Listed entries ::
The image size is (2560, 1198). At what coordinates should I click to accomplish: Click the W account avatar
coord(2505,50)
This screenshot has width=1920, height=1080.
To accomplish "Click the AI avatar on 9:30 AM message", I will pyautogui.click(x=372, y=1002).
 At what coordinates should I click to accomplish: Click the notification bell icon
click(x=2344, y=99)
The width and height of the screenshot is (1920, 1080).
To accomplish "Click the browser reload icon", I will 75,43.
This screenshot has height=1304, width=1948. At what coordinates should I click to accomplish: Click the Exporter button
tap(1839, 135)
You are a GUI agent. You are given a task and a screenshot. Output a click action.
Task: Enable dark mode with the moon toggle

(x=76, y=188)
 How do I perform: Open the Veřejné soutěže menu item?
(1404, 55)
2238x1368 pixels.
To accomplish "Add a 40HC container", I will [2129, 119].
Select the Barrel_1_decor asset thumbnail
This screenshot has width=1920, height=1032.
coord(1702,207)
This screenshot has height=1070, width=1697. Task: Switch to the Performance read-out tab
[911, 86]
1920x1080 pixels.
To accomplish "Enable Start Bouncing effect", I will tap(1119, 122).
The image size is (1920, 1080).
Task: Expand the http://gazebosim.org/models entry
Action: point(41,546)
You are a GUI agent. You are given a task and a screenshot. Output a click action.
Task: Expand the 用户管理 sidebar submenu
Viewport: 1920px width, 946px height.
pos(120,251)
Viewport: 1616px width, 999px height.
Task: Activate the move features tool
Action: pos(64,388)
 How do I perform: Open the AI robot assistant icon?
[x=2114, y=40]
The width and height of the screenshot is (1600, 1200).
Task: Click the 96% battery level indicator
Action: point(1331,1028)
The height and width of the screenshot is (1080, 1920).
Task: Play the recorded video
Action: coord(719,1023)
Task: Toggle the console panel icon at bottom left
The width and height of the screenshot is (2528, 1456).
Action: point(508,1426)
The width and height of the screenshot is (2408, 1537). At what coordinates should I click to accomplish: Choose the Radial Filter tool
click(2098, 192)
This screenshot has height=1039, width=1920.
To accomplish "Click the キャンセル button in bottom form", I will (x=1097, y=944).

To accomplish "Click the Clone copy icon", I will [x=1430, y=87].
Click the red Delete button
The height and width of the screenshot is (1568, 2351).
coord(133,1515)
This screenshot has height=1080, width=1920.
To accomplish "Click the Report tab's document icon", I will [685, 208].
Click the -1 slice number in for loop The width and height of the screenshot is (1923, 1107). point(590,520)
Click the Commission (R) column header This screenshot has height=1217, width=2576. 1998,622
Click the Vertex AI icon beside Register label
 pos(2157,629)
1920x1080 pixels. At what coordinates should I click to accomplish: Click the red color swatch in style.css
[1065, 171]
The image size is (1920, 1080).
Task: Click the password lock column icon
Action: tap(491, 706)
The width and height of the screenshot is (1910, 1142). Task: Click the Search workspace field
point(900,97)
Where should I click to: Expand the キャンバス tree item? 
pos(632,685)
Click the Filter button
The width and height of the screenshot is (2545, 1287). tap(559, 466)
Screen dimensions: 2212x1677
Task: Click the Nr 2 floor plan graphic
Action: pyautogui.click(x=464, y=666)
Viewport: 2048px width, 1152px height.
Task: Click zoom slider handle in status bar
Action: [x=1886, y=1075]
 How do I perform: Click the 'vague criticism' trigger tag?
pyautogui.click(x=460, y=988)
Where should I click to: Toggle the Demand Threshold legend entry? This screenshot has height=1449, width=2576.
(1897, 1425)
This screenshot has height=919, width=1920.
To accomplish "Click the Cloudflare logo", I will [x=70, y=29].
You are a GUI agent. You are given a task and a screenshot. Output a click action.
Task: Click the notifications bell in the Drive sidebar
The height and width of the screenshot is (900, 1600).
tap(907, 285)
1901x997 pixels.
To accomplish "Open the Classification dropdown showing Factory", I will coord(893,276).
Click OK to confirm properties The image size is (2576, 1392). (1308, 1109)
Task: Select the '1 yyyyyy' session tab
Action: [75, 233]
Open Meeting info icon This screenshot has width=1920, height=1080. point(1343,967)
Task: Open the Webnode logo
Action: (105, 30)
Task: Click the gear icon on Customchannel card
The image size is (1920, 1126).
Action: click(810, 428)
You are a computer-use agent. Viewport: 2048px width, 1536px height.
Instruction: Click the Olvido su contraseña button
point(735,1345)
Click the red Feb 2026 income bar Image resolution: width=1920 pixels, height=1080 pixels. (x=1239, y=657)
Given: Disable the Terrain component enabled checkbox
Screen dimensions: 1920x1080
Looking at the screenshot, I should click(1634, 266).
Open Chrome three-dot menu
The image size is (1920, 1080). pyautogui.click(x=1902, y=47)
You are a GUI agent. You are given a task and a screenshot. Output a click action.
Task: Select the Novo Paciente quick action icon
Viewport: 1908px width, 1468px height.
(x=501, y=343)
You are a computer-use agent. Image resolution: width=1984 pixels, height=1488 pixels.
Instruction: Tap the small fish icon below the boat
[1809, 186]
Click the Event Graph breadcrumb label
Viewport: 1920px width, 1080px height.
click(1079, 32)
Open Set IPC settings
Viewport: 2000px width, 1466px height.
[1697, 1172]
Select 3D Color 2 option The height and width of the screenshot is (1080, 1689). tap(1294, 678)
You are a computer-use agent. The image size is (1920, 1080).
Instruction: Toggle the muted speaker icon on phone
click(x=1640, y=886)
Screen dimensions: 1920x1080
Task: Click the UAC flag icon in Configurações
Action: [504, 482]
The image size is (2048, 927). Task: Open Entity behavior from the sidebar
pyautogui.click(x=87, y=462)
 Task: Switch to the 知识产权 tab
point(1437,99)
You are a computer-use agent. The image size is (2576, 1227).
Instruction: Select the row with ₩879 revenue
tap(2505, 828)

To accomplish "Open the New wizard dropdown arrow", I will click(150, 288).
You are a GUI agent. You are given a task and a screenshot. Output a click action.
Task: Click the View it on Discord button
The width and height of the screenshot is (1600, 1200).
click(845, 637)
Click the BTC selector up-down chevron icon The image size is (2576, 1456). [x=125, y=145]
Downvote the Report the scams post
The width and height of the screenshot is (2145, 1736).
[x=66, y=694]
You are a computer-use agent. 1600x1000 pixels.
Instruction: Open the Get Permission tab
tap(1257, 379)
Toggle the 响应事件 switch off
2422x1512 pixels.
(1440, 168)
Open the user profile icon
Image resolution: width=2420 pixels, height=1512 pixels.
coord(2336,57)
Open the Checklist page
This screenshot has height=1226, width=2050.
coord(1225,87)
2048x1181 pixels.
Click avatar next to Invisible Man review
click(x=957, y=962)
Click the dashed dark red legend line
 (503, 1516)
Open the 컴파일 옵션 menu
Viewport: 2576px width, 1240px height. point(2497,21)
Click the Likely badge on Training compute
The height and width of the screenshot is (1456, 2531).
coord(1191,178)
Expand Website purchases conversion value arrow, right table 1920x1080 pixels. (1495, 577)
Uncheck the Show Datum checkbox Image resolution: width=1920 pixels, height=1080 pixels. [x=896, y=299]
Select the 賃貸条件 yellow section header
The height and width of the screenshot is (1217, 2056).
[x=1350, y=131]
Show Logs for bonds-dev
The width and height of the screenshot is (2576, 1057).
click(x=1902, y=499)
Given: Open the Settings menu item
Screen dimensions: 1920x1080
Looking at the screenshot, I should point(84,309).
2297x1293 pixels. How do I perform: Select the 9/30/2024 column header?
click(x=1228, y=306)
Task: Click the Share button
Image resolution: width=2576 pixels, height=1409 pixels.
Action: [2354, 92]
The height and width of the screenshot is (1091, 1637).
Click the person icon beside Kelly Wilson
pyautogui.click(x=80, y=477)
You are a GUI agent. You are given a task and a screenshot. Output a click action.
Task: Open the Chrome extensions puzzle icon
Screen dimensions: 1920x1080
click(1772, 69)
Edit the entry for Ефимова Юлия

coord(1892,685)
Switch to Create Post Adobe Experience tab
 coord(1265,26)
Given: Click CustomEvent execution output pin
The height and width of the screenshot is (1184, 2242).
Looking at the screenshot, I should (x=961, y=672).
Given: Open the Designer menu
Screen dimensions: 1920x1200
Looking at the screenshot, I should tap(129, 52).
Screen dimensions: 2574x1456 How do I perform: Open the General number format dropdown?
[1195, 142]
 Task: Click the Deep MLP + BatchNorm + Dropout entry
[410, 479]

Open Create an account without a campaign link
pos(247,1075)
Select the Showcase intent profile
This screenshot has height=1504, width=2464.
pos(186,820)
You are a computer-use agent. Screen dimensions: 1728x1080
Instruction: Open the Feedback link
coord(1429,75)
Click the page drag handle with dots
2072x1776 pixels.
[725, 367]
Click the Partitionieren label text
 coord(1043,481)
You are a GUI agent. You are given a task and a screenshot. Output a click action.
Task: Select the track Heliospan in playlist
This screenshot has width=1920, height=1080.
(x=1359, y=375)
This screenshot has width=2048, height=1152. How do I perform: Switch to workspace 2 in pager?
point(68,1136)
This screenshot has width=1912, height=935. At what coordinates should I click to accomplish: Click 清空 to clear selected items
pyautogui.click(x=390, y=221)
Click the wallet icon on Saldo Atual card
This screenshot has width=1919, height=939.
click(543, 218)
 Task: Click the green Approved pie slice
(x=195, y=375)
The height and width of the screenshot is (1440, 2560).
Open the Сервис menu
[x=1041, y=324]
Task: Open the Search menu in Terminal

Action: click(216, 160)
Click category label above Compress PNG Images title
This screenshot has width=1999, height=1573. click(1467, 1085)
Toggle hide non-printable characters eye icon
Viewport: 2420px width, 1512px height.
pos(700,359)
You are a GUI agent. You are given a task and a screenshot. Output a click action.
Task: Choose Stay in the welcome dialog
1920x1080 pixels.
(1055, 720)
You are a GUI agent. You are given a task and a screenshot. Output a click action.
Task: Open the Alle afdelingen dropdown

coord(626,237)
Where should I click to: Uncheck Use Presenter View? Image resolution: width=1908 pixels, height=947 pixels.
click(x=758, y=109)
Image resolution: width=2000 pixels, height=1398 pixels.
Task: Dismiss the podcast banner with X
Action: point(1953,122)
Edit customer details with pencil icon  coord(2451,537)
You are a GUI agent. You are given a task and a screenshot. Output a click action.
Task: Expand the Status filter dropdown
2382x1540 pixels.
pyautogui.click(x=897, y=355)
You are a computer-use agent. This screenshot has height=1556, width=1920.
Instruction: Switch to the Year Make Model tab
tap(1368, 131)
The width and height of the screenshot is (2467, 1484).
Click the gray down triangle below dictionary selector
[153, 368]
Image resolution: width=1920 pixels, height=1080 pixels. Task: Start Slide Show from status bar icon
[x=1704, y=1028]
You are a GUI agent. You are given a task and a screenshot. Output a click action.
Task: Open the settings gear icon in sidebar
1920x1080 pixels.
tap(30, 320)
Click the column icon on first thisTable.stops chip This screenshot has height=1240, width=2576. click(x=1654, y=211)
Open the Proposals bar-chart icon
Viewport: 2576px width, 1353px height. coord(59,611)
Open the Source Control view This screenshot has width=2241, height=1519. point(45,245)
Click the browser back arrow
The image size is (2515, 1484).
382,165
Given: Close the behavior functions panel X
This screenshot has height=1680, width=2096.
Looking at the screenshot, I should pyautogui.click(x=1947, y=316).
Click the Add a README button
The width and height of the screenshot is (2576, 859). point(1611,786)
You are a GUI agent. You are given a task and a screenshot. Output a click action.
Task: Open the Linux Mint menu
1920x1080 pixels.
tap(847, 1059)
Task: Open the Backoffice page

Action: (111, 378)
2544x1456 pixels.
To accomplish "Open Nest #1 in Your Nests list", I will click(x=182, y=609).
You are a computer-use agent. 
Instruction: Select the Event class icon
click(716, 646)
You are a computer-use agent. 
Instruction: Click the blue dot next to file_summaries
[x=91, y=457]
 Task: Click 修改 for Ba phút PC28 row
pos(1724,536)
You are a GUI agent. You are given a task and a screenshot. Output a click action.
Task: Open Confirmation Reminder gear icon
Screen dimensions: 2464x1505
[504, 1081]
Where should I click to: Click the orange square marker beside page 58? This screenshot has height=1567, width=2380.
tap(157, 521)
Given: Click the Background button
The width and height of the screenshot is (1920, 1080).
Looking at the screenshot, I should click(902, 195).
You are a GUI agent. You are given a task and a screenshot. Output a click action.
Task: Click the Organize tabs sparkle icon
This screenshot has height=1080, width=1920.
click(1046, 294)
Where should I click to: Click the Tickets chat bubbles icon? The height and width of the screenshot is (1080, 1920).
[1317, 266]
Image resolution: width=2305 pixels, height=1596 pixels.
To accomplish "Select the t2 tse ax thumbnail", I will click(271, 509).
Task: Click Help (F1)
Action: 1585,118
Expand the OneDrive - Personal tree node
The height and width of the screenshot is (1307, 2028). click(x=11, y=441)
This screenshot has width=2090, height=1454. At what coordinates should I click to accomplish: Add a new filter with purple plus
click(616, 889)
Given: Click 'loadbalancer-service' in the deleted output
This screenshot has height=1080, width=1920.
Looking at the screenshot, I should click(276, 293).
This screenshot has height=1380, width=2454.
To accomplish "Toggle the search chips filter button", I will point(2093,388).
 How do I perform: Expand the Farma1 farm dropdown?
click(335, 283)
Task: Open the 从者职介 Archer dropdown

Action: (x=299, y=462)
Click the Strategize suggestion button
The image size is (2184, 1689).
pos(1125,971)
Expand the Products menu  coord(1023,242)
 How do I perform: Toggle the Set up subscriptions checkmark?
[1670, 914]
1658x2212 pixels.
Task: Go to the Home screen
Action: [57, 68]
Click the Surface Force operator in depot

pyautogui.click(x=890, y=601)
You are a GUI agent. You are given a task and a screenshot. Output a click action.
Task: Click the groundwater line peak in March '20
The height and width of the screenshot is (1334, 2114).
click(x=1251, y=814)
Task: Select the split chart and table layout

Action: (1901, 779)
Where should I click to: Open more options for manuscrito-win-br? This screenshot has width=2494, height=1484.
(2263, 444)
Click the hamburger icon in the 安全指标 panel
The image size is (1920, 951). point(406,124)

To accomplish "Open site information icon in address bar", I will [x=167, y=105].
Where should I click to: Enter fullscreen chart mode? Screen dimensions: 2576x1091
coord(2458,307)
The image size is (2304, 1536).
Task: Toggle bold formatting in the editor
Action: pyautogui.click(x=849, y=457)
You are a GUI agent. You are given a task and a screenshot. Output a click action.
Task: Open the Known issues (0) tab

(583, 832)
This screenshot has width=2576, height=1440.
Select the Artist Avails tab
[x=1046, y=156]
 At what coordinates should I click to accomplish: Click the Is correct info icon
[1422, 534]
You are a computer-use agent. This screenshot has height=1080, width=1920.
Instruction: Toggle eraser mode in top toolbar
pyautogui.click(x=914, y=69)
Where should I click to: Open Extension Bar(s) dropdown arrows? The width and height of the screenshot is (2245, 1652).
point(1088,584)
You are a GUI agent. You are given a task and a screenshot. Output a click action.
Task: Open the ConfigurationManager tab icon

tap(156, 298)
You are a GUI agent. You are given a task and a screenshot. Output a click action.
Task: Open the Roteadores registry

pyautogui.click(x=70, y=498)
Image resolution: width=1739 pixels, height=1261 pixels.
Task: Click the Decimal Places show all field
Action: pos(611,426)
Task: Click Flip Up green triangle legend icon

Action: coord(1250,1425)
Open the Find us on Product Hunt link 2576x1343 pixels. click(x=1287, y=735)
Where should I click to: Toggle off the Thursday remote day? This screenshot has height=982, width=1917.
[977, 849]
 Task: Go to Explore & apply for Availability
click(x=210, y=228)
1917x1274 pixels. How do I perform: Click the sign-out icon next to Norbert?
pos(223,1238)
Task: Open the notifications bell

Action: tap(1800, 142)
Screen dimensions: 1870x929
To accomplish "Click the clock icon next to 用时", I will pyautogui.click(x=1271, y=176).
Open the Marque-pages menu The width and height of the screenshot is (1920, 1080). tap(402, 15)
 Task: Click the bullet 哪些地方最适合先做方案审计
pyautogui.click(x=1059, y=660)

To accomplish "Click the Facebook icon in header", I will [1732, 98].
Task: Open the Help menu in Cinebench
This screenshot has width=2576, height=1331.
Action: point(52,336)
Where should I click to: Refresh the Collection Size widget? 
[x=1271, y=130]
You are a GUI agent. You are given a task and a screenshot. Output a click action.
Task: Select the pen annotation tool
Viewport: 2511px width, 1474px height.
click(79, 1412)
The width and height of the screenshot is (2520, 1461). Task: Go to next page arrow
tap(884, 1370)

Try it :: Transcribe only what runs from the line with "1917x1274 pixels. How" to the last line above, keeping every line exactly as written.

Task output ::
1917x1274 pixels. How do I perform: Click the sign-out icon next to Norbert?
pos(223,1238)
Task: Open the notifications bell

Action: tap(1800, 142)
Screen dimensions: 1870x929
To accomplish "Click the clock icon next to 用时", I will pyautogui.click(x=1271, y=176).
Open the Marque-pages menu The width and height of the screenshot is (1920, 1080). tap(402, 15)
 Task: Click the bullet 哪些地方最适合先做方案审计
pyautogui.click(x=1059, y=660)

To accomplish "Click the Facebook icon in header", I will [1732, 98].
Task: Open the Help menu in Cinebench
This screenshot has width=2576, height=1331.
Action: point(52,336)
Where should I click to: Refresh the Collection Size widget? 
[x=1271, y=130]
You are a GUI agent. You are given a task and a screenshot. Output a click action.
Task: Select the pen annotation tool
Viewport: 2511px width, 1474px height.
click(79, 1412)
The width and height of the screenshot is (2520, 1461). Task: Go to next page arrow
tap(884, 1370)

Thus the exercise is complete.